## Task prompt
Starting at the top of the records, output every line through the one that contains "1568x373 pixels.", keeping each exactly as it appears.

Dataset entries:

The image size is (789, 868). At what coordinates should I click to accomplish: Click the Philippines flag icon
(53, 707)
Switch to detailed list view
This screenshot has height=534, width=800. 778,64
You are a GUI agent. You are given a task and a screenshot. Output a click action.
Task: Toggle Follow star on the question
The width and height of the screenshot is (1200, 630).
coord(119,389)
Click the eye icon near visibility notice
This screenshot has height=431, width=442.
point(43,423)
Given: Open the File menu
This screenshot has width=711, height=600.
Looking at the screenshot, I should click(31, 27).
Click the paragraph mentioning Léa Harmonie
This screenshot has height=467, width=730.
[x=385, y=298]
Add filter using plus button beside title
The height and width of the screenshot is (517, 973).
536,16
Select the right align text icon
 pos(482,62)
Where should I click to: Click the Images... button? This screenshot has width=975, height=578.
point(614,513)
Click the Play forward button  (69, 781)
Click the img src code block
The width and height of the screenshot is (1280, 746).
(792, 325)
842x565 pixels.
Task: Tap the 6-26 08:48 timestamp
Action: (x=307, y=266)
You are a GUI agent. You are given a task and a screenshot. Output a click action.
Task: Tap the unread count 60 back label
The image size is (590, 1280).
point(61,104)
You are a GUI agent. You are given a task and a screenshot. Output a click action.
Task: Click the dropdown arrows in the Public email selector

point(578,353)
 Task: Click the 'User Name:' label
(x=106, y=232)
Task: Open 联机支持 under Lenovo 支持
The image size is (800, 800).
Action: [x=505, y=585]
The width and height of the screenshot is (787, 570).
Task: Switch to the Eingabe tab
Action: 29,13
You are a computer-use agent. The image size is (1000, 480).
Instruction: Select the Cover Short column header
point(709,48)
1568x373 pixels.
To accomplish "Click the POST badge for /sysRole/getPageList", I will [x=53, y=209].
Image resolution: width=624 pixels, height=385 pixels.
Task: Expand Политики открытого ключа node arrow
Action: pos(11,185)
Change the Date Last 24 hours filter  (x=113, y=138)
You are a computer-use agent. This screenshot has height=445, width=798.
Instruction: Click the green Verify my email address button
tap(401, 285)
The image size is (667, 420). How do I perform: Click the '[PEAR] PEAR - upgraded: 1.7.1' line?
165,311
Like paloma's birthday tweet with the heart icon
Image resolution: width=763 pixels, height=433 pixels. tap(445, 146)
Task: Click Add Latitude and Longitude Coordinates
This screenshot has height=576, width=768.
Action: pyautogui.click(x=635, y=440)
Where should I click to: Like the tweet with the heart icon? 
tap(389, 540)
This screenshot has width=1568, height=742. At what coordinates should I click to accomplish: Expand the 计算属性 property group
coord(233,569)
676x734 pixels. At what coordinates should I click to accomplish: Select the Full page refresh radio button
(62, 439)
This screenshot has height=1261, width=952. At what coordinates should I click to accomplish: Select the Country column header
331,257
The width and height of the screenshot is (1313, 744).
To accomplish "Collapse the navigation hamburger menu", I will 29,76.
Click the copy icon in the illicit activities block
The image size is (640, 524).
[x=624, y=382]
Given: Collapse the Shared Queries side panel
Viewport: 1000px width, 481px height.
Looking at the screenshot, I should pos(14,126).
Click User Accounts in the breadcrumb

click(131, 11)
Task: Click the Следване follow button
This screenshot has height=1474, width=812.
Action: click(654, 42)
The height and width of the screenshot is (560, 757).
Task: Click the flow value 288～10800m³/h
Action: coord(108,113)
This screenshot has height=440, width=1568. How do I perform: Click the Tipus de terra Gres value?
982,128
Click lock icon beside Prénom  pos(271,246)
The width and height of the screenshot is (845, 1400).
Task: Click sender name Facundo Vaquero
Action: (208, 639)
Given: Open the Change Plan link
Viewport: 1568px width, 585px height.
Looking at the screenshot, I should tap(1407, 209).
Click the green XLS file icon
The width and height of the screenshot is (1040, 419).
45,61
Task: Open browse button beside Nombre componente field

## Output of the task
The image size is (789, 868). At what coordinates should I click to accomplish: Click the Philippines flag icon
(53, 707)
Switch to detailed list view
This screenshot has height=534, width=800. 778,64
You are a GUI agent. You are given a task and a screenshot. Output a click action.
Task: Toggle Follow star on the question
The width and height of the screenshot is (1200, 630).
coord(119,389)
Click the eye icon near visibility notice
This screenshot has height=431, width=442.
point(43,423)
Given: Open the File menu
This screenshot has width=711, height=600.
Looking at the screenshot, I should click(31, 27).
Click the paragraph mentioning Léa Harmonie
This screenshot has height=467, width=730.
[x=385, y=298]
Add filter using plus button beside title
The height and width of the screenshot is (517, 973).
536,16
Select the right align text icon
 pos(482,62)
Where should I click to: Click the Images... button? This screenshot has width=975, height=578.
point(614,513)
Click the Play forward button  (69, 781)
Click the img src code block
The width and height of the screenshot is (1280, 746).
(792, 325)
842x565 pixels.
Task: Tap the 6-26 08:48 timestamp
Action: (x=307, y=266)
You are a GUI agent. You are given a task and a screenshot. Output a click action.
Task: Tap the unread count 60 back label
The image size is (590, 1280).
point(61,104)
You are a GUI agent. You are given a task and a screenshot. Output a click action.
Task: Click the dropdown arrows in the Public email selector

point(578,353)
 Task: Click the 'User Name:' label
(x=106, y=232)
Task: Open 联机支持 under Lenovo 支持
The image size is (800, 800).
Action: [x=505, y=585]
The width and height of the screenshot is (787, 570).
Task: Switch to the Eingabe tab
Action: 29,13
You are a computer-use agent. The image size is (1000, 480).
Instruction: Select the Cover Short column header
point(709,48)
1568x373 pixels.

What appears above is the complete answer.